The complete set of records below must be repeated precisely as given.

::: Available records

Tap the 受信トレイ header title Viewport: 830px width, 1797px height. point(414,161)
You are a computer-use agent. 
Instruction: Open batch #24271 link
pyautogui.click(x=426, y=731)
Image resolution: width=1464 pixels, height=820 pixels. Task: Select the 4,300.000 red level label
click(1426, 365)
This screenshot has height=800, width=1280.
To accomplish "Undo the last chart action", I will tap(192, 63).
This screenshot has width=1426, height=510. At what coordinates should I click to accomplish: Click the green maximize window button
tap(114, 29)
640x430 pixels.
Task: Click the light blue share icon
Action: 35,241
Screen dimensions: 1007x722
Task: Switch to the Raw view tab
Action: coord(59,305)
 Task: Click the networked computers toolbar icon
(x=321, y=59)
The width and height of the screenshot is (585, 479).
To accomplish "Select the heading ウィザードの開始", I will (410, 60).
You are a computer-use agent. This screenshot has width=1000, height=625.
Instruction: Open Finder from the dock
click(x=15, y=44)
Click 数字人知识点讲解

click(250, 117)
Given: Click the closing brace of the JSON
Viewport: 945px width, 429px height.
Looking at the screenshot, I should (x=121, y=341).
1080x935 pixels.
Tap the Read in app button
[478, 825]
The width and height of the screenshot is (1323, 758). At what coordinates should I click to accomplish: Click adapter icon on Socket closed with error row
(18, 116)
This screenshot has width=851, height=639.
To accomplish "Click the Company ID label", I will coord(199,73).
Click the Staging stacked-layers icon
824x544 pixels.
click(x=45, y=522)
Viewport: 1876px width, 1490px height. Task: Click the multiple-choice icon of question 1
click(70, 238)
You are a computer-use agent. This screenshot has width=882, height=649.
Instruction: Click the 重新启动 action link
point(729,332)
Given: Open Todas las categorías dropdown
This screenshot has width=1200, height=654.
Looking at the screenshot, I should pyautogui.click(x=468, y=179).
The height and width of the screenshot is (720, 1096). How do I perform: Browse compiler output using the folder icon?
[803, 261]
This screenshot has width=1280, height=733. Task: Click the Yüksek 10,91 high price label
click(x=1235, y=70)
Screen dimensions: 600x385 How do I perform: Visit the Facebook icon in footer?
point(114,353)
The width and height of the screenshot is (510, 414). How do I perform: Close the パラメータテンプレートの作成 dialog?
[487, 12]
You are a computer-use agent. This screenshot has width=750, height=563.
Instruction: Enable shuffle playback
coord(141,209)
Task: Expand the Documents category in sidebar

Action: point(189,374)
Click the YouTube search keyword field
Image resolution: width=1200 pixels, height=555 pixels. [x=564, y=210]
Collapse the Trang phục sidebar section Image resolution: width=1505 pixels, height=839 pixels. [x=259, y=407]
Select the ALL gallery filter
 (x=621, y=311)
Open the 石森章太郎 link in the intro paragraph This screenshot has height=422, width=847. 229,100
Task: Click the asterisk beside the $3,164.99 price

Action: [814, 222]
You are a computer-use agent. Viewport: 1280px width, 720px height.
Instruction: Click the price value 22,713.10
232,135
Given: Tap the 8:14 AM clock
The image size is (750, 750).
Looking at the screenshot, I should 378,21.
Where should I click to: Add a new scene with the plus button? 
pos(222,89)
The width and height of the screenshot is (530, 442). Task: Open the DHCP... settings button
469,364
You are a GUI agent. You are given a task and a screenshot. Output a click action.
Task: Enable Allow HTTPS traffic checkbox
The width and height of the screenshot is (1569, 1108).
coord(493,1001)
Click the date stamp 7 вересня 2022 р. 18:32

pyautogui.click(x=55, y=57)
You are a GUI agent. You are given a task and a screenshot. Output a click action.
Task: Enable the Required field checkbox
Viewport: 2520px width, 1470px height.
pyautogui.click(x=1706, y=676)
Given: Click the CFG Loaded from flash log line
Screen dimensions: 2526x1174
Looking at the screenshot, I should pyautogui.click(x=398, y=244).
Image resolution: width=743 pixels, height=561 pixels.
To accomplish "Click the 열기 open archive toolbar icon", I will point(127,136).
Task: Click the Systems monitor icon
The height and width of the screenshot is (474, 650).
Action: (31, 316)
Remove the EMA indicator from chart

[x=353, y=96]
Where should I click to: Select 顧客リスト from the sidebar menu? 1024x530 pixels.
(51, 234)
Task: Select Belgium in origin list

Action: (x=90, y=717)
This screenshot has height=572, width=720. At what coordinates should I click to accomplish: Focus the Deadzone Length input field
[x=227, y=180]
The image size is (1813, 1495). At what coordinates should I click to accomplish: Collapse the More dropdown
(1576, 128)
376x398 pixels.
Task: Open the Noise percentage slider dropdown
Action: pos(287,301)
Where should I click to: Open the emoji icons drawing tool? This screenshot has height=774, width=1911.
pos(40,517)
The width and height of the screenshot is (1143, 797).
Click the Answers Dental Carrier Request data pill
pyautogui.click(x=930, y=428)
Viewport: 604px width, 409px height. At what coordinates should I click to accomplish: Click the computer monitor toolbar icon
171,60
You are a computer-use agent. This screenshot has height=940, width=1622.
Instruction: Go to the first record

::::::

● **Task solution**:
Tap the 受信トレイ header title Viewport: 830px width, 1797px height. point(414,161)
You are a computer-use agent. 
Instruction: Open batch #24271 link
pyautogui.click(x=426, y=731)
Image resolution: width=1464 pixels, height=820 pixels. Task: Select the 4,300.000 red level label
click(1426, 365)
This screenshot has height=800, width=1280.
To accomplish "Undo the last chart action", I will tap(192, 63).
This screenshot has width=1426, height=510. At what coordinates should I click to accomplish: Click the green maximize window button
tap(114, 29)
640x430 pixels.
Task: Click the light blue share icon
Action: 35,241
Screen dimensions: 1007x722
Task: Switch to the Raw view tab
Action: coord(59,305)
 Task: Click the networked computers toolbar icon
(x=321, y=59)
The width and height of the screenshot is (585, 479).
To accomplish "Select the heading ウィザードの開始", I will (410, 60).
You are a computer-use agent. This screenshot has width=1000, height=625.
Instruction: Open Finder from the dock
click(x=15, y=44)
Click 数字人知识点讲解

click(250, 117)
Given: Click the closing brace of the JSON
Viewport: 945px width, 429px height.
Looking at the screenshot, I should (x=121, y=341).
1080x935 pixels.
Tap the Read in app button
[478, 825]
The width and height of the screenshot is (1323, 758). At what coordinates should I click to accomplish: Click adapter icon on Socket closed with error row
(18, 116)
This screenshot has width=851, height=639.
To accomplish "Click the Company ID label", I will coord(199,73).
Click the Staging stacked-layers icon
824x544 pixels.
click(x=45, y=522)
Viewport: 1876px width, 1490px height. Task: Click the multiple-choice icon of question 1
click(70, 238)
You are a computer-use agent. This screenshot has width=882, height=649.
Instruction: Click the 重新启动 action link
point(729,332)
Given: Open Todas las categorías dropdown
This screenshot has width=1200, height=654.
Looking at the screenshot, I should pyautogui.click(x=468, y=179).
The height and width of the screenshot is (720, 1096). How do I perform: Browse compiler output using the folder icon?
[803, 261]
This screenshot has width=1280, height=733. Task: Click the Yüksek 10,91 high price label
click(x=1235, y=70)
Screen dimensions: 600x385 How do I perform: Visit the Facebook icon in footer?
point(114,353)
The width and height of the screenshot is (510, 414). How do I perform: Close the パラメータテンプレートの作成 dialog?
[487, 12]
You are a computer-use agent. This screenshot has width=750, height=563.
Instruction: Enable shuffle playback
coord(141,209)
Task: Expand the Documents category in sidebar

Action: point(189,374)
Click the YouTube search keyword field
Image resolution: width=1200 pixels, height=555 pixels. [x=564, y=210]
Collapse the Trang phục sidebar section Image resolution: width=1505 pixels, height=839 pixels. [x=259, y=407]
Select the ALL gallery filter
 (x=621, y=311)
Open the 石森章太郎 link in the intro paragraph This screenshot has height=422, width=847. 229,100
Task: Click the asterisk beside the $3,164.99 price

Action: [814, 222]
You are a computer-use agent. Viewport: 1280px width, 720px height.
Instruction: Click the price value 22,713.10
232,135
Given: Tap the 8:14 AM clock
The image size is (750, 750).
Looking at the screenshot, I should 378,21.
Where should I click to: Add a new scene with the plus button? 
pos(222,89)
The width and height of the screenshot is (530, 442). Task: Open the DHCP... settings button
469,364
You are a GUI agent. You are given a task and a screenshot. Output a click action.
Task: Enable Allow HTTPS traffic checkbox
The width and height of the screenshot is (1569, 1108).
coord(493,1001)
Click the date stamp 7 вересня 2022 р. 18:32

pyautogui.click(x=55, y=57)
You are a GUI agent. You are given a task and a screenshot. Output a click action.
Task: Enable the Required field checkbox
Viewport: 2520px width, 1470px height.
pyautogui.click(x=1706, y=676)
Given: Click the CFG Loaded from flash log line
Screen dimensions: 2526x1174
Looking at the screenshot, I should pyautogui.click(x=398, y=244).
Image resolution: width=743 pixels, height=561 pixels.
To accomplish "Click the 열기 open archive toolbar icon", I will point(127,136).
Task: Click the Systems monitor icon
The height and width of the screenshot is (474, 650).
Action: (31, 316)
Remove the EMA indicator from chart

[x=353, y=96]
Where should I click to: Select 顧客リスト from the sidebar menu? 1024x530 pixels.
(51, 234)
Task: Select Belgium in origin list

Action: (x=90, y=717)
This screenshot has height=572, width=720. At what coordinates should I click to accomplish: Focus the Deadzone Length input field
[x=227, y=180]
The image size is (1813, 1495). At what coordinates should I click to accomplish: Collapse the More dropdown
(1576, 128)
376x398 pixels.
Task: Open the Noise percentage slider dropdown
Action: pos(287,301)
Where should I click to: Open the emoji icons drawing tool? This screenshot has height=774, width=1911.
pos(40,517)
The width and height of the screenshot is (1143, 797).
Click the Answers Dental Carrier Request data pill
pyautogui.click(x=930, y=428)
Viewport: 604px width, 409px height. At what coordinates should I click to accomplish: Click the computer monitor toolbar icon
171,60
You are a computer-use agent. This screenshot has height=940, width=1622.
Instruction: Go to the first record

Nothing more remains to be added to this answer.